▶ [Instructions to follow] Continue the post on Lewis' Red Jacket Bitters from its last sentence.

▶ [Page extract]
LEWIS’ RED JACKET BITTERS
14 March 2013 (R•012314-GWA image)
While developing posts on Red Cloud Bitters and Red Jacket Bitters, who I affectionately call the Chicago “Indians”, I was reminded of the Lewis’ Red Jacket Bitters from New Haven, Connecticut. This round, amber bottle is 10 7/8″ tall and is a completely unrelated product with the same name as the Bennett Pieters & Co. Red Jacket Bitters in Chicago. The New Haven brand uses an illustration of an Indian head as their logo (see above).
We know from the previous Red Jacket Bitters post that Red Jacket was a Native American Seneca orator and chief of the Wolf clan. He got his name from the bright red jacket he wore, which was a present from the British.

▶ [Data section]
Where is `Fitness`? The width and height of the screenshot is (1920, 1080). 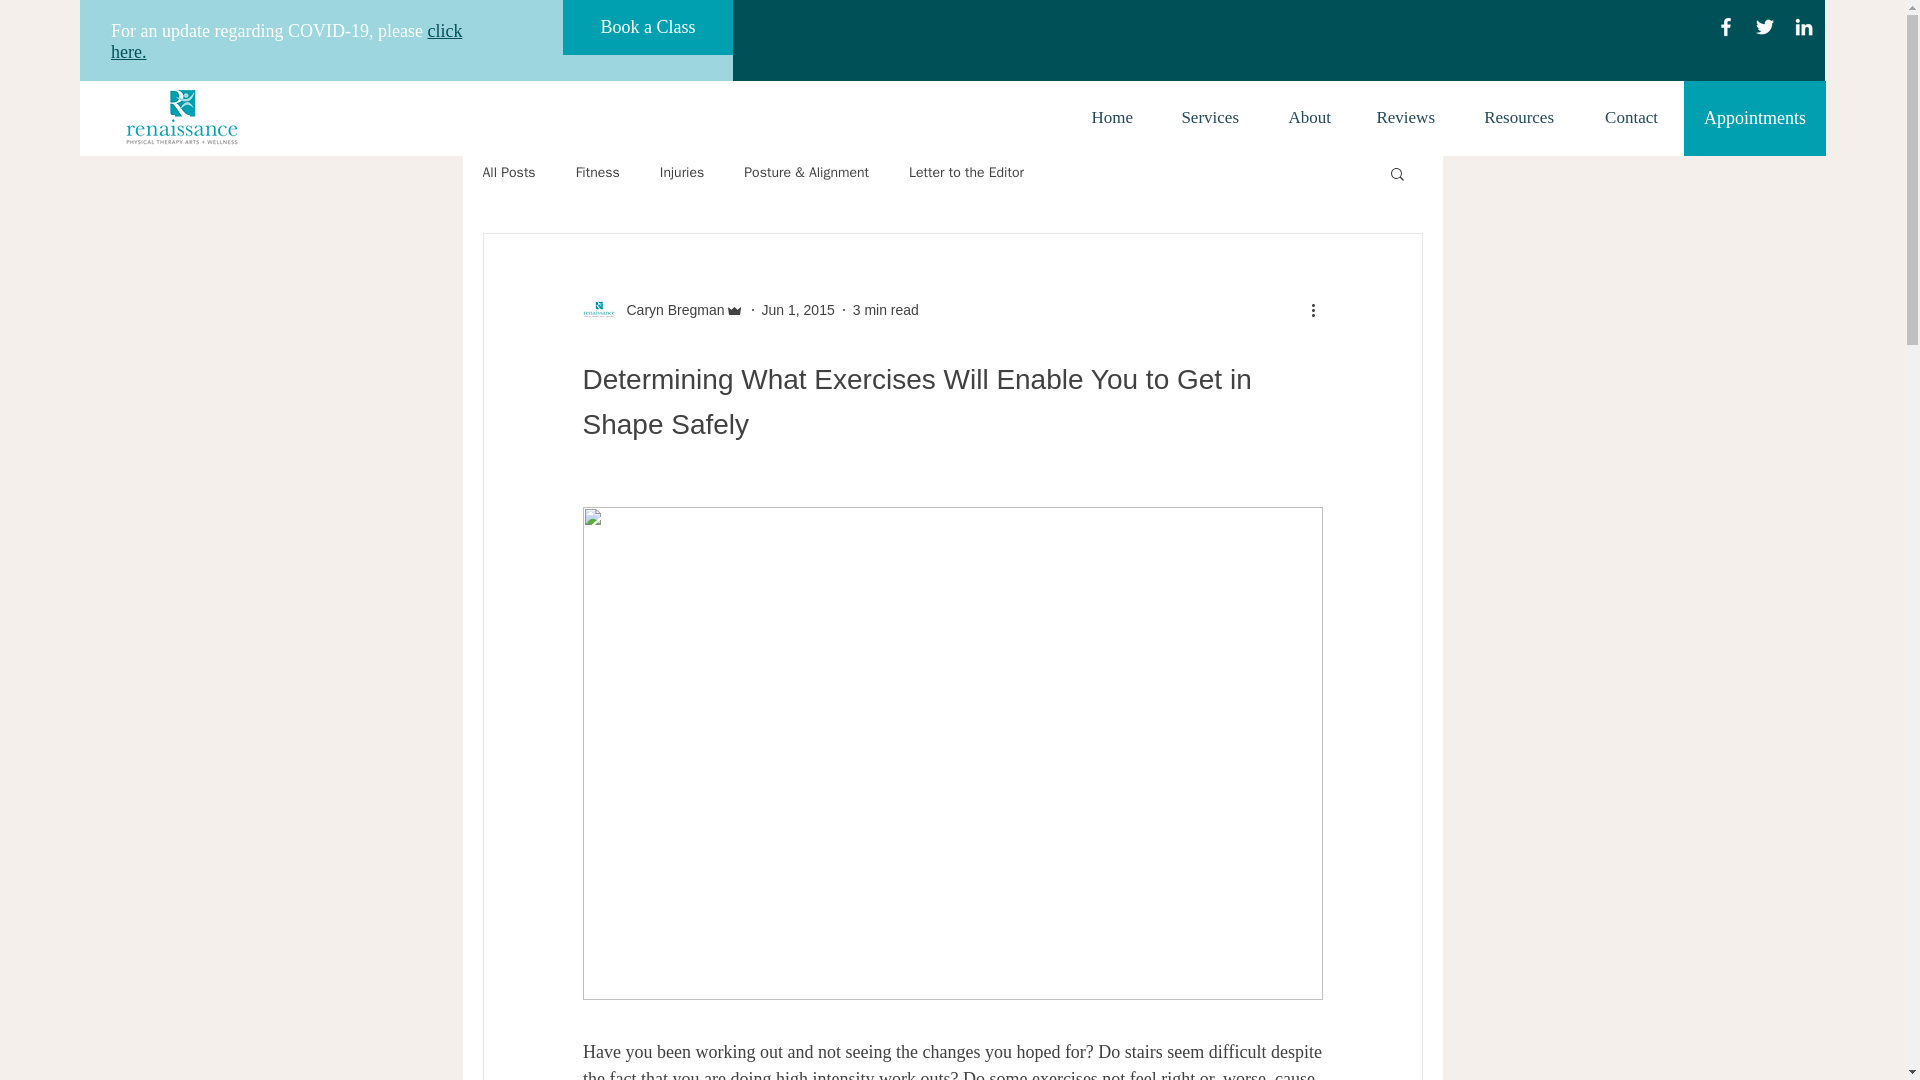 Fitness is located at coordinates (598, 173). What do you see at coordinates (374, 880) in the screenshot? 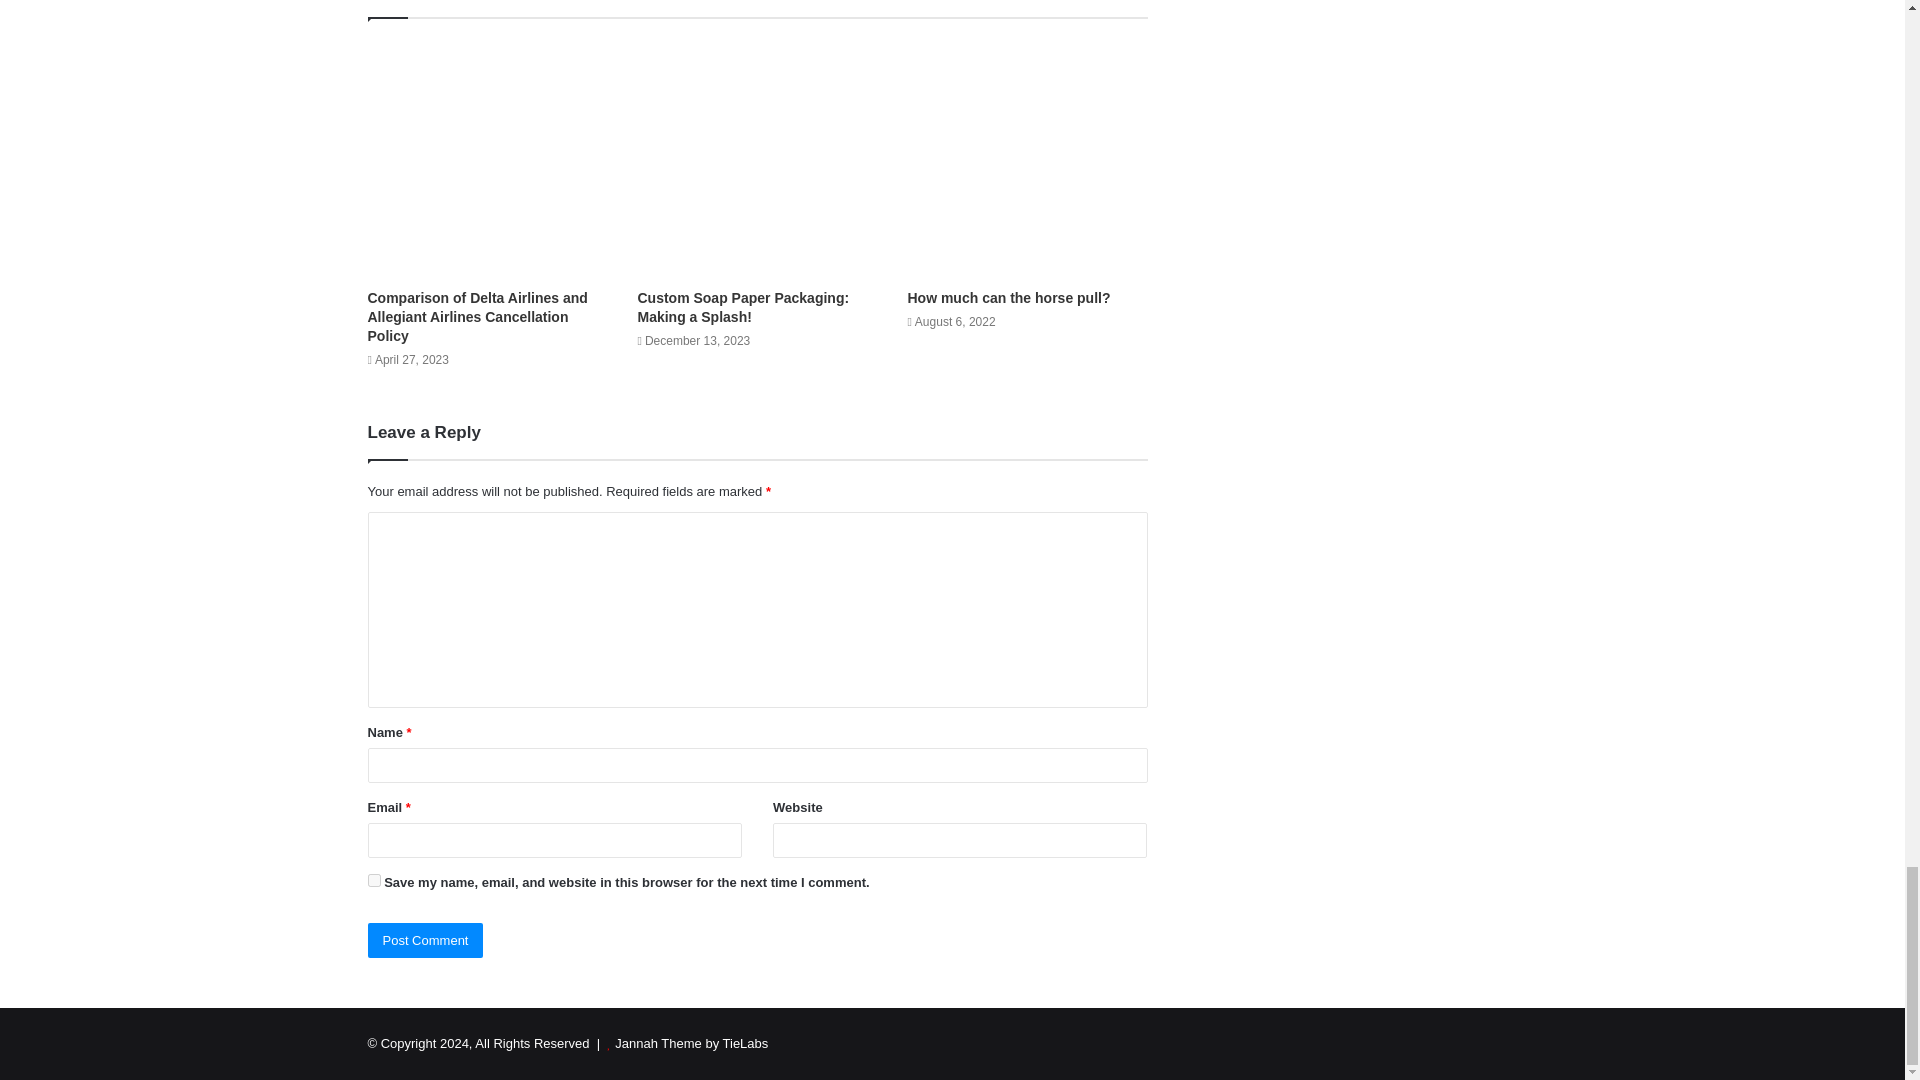
I see `yes` at bounding box center [374, 880].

▶ [Written response]
What intrigues me about the Lewis’ Red Jacket Bitters are some of the funky advertising pieces I found with the profile Indian head motif and ‘scripty‘ typestyle (see below). I also found the advertising pictured above in one of my files that references Red Jacket Bitters and E. C. Allen Co. in Augusta, Maine. Was there yet another Red Jacket Bitters?
Read More: Red Cloud Bitters – One of the Chicago ‘Indians’
Read More: Red Jacket Bitters – Another Chicago ‘Indian’
The Carlyn Ring & W.C. Ham listing in Bitters Bottles is as follows:
L 83 LEWIS’ RED JACKET BITTERS
// s // LEWIS’ RED JACKET BITTERS // b // NEW HAVEN motif head of an Indian / ,CONN
10 7/8 x 2 3/4 (5 3/4) Round, Amber, LTCR, Applied mouth and Tooled lip, Scarce
Label: A purely vegetable preparation. Contains no mineral or poisonous substances. A sure cure for fever and ague and malaria. A sovereign remedy for liver and kidney troubles. Female troubles in young and old, married or single, yield readily to this invaluable family medicine.